Be that as it may, Christmas is not just Christ’s birthday, but also that of the Quaid. Not just the main Christian festival, but also that of the entire nation. Another person born on December 25 is Mian Nawaz Sharif, which makes it a PML(N) anniversary. I see that the PML(N) has not become a proper political party yet, for there was no rudeness with birthday cake. But anyone could be born on December 25. One of them was Sir Isaac Newton. By that token, December 25 should be celebrated by physicists even more vigorously than Christians. I don’t know if there’s a Pakistani Christian physicist, but if there is, and I’m sure there is, he should be in the PML(N). Now he would want cake rubbed into his hair.

Sorry to Harp on the cake theme. But the party which seems to specialize in both birthday cakes and food fights, the PPP, has also got an anniversary, that of the death of Benazir Bhutto, though not on December 25, but December 27. It was marked all over the country, though the main event was at her graveside at Garhi Khuda Bux. An urs in fact. This year, her son Bilawal announced that not just he, but his sisters would enter politics. Great. The old PPP dream seems to be coming true. Unless a member of the Bhutto family is either President or Prime Minister, there can’t be democracy in Pakistan.

But with the increase in descendants, there is a proliferation of contenders. Apart from Bilawal, apparently, Fatima, Murtaza’s daughter, is also eyeing the seat, and so far there is no mention of Zulfikar Ali Bhutto Junior, Murtaza’s son, and Zulikar Ali’s only grandson in the male line. It seems that the Bhuttos have got the PPP playing dynastic politics with a vengeance. That is a bit of a comedown for a democracy. Remember, democracy is the system which got moving with the beheading of the King of England, Charles I, and whose defining Revolution, the French, was not a Colour Revolution, unless a red one, of which the defining moment was the beheading of Louis XVI and his Queen, Marie Antoinette.

Another anniversary that deserves notice was that of the death of Parveen Shakir, easily the best poetess in Urdu of the last century. She was not a politician, but a bureaucrat; the bureaucracy being a good refuge for poets. While Benazir was assassinated, Parveen Shakir was killed in a road accident, and who is to say which death was more tragic? True, Benazir had a lot of aspirations and hopes tied to her. But so did Parveen Shakir. If politicians are honoured for solving people’s problems, poets are for expressing their dreams. And who is to say which is more important?

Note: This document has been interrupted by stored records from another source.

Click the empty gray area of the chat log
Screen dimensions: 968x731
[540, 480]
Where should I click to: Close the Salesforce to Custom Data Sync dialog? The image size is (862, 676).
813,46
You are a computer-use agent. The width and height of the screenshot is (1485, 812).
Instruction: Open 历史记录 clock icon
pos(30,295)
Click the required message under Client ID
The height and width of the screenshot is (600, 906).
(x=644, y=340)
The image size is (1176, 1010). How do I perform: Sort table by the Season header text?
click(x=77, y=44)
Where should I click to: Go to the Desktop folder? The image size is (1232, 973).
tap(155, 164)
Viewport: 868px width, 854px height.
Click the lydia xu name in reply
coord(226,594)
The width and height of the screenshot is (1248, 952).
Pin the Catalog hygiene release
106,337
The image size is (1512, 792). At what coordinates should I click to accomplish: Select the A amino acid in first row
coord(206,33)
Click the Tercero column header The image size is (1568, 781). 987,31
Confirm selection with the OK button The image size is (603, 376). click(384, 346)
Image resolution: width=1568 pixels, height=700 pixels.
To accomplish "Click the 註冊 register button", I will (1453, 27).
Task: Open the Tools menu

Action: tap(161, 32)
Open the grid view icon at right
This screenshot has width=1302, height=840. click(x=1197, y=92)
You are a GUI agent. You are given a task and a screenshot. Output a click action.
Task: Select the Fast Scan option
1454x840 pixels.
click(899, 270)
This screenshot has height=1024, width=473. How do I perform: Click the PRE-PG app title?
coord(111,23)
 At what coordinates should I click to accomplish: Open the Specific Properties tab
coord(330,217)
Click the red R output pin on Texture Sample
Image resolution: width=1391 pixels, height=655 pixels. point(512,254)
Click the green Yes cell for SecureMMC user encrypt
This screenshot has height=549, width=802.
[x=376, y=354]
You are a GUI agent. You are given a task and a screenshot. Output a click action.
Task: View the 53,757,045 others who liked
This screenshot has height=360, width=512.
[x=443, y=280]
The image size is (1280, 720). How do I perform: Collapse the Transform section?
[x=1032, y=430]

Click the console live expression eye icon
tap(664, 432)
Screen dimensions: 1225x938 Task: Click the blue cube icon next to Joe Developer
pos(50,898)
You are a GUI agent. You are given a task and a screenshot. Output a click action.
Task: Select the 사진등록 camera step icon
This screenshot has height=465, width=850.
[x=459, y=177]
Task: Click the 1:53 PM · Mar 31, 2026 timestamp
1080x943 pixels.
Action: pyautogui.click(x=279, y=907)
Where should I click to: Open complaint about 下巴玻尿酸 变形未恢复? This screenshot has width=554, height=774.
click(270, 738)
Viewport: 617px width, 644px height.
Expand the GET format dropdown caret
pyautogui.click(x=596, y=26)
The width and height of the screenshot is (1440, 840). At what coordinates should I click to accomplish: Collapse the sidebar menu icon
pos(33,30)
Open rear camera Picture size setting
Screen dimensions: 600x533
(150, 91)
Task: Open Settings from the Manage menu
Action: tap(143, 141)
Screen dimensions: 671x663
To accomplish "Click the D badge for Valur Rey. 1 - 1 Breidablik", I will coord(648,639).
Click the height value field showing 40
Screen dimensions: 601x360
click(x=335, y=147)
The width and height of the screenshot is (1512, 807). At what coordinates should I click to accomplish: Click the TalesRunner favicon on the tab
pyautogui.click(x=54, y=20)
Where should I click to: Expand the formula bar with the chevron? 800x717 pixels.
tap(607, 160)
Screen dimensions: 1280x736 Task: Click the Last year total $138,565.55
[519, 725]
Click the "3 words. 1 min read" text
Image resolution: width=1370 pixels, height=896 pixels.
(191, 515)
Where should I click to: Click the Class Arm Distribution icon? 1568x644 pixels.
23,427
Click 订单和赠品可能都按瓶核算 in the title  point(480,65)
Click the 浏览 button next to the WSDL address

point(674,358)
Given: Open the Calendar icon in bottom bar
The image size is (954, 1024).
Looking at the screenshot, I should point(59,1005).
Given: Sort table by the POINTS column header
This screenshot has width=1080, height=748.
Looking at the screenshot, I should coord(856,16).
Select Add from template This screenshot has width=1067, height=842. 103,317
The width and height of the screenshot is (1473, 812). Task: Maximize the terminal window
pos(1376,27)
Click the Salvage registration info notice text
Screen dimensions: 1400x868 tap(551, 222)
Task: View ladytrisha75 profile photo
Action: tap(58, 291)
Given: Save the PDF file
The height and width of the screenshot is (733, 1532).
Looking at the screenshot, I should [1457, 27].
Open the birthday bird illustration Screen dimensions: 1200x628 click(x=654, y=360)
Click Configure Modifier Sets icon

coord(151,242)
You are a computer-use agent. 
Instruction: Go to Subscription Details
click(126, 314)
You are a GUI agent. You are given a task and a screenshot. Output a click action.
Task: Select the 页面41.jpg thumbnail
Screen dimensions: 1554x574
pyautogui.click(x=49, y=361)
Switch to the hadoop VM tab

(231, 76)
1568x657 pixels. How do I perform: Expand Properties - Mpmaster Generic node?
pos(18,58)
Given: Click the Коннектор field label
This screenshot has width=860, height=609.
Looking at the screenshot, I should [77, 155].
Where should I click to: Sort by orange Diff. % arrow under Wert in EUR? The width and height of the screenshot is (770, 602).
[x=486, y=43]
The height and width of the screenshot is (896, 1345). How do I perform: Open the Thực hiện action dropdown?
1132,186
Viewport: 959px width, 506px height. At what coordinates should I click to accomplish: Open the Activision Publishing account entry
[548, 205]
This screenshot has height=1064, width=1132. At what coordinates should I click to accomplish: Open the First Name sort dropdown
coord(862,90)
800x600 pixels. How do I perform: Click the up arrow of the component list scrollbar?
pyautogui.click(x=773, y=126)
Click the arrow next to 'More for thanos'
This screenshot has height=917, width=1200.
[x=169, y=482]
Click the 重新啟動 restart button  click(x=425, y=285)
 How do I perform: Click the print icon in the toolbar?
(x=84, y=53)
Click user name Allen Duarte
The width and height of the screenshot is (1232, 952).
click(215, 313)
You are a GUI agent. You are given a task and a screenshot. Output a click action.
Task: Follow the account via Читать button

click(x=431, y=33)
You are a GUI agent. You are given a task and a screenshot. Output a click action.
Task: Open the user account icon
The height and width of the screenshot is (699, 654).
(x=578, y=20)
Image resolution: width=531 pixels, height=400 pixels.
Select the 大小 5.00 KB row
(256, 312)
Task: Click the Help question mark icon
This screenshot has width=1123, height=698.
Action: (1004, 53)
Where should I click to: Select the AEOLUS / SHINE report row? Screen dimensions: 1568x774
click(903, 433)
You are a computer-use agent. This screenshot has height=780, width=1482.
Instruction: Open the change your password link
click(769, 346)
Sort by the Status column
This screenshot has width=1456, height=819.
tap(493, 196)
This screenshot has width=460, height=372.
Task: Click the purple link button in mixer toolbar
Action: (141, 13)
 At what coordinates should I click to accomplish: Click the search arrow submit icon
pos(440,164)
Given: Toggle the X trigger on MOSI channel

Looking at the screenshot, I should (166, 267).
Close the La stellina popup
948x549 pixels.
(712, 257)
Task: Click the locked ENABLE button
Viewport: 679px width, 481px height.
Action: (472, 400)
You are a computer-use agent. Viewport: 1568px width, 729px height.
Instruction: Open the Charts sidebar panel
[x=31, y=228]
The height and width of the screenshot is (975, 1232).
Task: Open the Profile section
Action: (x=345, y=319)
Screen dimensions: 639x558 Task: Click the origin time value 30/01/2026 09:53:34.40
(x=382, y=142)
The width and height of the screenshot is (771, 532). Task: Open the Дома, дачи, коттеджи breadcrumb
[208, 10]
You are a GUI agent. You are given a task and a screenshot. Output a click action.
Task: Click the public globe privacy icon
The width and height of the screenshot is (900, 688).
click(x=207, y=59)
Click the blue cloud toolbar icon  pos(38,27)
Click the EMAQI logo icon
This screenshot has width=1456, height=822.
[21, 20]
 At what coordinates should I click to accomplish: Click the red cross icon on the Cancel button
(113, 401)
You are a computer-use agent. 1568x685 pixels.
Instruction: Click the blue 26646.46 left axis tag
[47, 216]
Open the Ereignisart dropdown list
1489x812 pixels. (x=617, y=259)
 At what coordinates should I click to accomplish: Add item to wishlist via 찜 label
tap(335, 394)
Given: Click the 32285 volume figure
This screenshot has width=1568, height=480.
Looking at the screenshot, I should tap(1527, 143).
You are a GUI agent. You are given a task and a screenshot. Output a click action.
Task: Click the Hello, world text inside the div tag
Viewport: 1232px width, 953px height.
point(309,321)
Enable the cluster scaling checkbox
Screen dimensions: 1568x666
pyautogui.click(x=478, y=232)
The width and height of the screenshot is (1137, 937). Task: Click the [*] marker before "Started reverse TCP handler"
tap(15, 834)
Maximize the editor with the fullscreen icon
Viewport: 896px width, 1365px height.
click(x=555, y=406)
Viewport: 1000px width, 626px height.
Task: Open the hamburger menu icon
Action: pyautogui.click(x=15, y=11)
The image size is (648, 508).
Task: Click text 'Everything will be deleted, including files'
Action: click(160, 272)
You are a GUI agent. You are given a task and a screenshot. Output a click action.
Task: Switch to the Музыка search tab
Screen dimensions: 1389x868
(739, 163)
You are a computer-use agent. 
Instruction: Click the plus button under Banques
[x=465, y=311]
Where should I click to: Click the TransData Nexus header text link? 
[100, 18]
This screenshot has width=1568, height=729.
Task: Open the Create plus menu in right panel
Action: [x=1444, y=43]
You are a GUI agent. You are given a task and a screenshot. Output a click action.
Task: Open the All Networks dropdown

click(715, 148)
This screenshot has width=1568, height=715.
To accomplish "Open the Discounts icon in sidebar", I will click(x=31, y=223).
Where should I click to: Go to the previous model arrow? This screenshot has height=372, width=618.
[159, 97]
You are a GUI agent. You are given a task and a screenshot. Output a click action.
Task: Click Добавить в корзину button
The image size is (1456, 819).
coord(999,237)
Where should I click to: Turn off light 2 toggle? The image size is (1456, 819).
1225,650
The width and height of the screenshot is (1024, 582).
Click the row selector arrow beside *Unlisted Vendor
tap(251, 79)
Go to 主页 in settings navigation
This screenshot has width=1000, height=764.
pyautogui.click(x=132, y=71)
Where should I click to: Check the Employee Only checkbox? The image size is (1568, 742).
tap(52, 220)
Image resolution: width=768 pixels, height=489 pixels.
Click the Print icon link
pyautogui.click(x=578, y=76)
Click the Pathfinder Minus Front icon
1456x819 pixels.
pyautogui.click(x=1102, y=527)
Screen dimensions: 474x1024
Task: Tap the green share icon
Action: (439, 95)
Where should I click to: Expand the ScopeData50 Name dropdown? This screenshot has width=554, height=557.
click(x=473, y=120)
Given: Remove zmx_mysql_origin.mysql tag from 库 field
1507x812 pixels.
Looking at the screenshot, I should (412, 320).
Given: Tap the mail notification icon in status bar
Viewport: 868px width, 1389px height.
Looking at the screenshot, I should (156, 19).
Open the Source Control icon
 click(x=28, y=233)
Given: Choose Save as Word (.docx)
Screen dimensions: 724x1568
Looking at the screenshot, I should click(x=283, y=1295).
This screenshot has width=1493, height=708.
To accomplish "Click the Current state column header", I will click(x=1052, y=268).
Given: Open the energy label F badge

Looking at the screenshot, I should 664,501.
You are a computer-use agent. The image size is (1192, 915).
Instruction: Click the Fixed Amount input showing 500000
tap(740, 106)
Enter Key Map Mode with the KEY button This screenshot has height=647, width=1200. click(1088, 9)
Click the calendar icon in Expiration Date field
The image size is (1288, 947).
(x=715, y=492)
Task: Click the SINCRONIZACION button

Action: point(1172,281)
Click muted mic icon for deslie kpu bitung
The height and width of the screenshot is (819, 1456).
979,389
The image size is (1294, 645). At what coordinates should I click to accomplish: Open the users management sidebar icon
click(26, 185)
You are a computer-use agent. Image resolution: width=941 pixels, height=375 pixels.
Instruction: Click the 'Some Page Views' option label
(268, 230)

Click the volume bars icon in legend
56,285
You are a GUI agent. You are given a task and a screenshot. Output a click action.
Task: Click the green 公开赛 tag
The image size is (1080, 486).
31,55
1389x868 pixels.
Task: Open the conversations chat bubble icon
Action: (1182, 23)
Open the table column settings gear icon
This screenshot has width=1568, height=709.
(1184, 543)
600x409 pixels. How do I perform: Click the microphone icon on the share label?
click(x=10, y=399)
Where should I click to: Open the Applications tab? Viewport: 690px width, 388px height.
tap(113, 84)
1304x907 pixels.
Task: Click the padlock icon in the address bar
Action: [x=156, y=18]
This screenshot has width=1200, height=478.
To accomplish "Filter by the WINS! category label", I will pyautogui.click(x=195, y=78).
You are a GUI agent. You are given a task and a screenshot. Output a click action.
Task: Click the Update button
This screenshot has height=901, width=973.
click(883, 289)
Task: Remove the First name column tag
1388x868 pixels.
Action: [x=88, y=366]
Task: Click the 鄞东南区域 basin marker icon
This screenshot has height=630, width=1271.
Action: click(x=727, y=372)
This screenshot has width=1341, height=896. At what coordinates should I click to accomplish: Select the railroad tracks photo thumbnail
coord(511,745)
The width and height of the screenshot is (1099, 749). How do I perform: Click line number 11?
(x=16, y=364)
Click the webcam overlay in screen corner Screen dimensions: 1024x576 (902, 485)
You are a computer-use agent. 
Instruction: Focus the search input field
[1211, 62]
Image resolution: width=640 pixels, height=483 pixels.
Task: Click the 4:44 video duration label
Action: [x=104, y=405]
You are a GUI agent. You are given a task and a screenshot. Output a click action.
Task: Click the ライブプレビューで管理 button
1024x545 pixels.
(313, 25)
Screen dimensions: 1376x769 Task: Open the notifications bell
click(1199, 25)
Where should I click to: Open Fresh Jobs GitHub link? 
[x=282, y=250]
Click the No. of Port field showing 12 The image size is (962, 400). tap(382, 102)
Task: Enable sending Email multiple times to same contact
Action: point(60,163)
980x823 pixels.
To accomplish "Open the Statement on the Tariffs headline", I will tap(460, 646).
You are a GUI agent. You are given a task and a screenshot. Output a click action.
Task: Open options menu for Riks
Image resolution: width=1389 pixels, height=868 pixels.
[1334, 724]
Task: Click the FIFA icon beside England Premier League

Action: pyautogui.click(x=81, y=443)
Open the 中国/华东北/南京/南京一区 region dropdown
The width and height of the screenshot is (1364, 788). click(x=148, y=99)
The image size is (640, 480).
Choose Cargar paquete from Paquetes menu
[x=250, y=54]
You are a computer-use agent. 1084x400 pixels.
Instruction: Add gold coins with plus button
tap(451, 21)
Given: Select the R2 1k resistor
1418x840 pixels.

Perhaps the plight to which we have been reduced is that our greatest reason for pleasure on the chehlum and then on Christmas has been that there have been no militant attacks on either Shias or Christians. There have been attacks on both on previous occasions, though it’s noticeable that Shias have been attacked on Ashura, but Christians have been attacked on ordinary Sundays. Oh yes, and the police did not miss the chance to turn off mobiles. Rehman Malik’s worthy successor, Ch Nisar Ali Khan, further proved his credentials by going later to Karachi to talk to the Governor and an MQM delegation. If you ask me, there can’t be all right with a party that talks so much to the Interior Minister, whoever party is in office, and whether it itself is in office or out of it.

Well, next thing you know, you’ll have all the leftist parties join the PML(N). It has already got the National Party on its side, and has even given it the Balochistan Chief Ministership. And the Pakistan Awami Party of Abid Hassan Manto has merged into the National Party. Next thing you know, Mian Nawaz will get an award as a progressive. Already, under his government, there’s been a student attacked for wearing the veil in Peshawar Medical College. Oh, but isn’t Imran Khan responsible for the medical colleges there? Maybe he’ll get the award.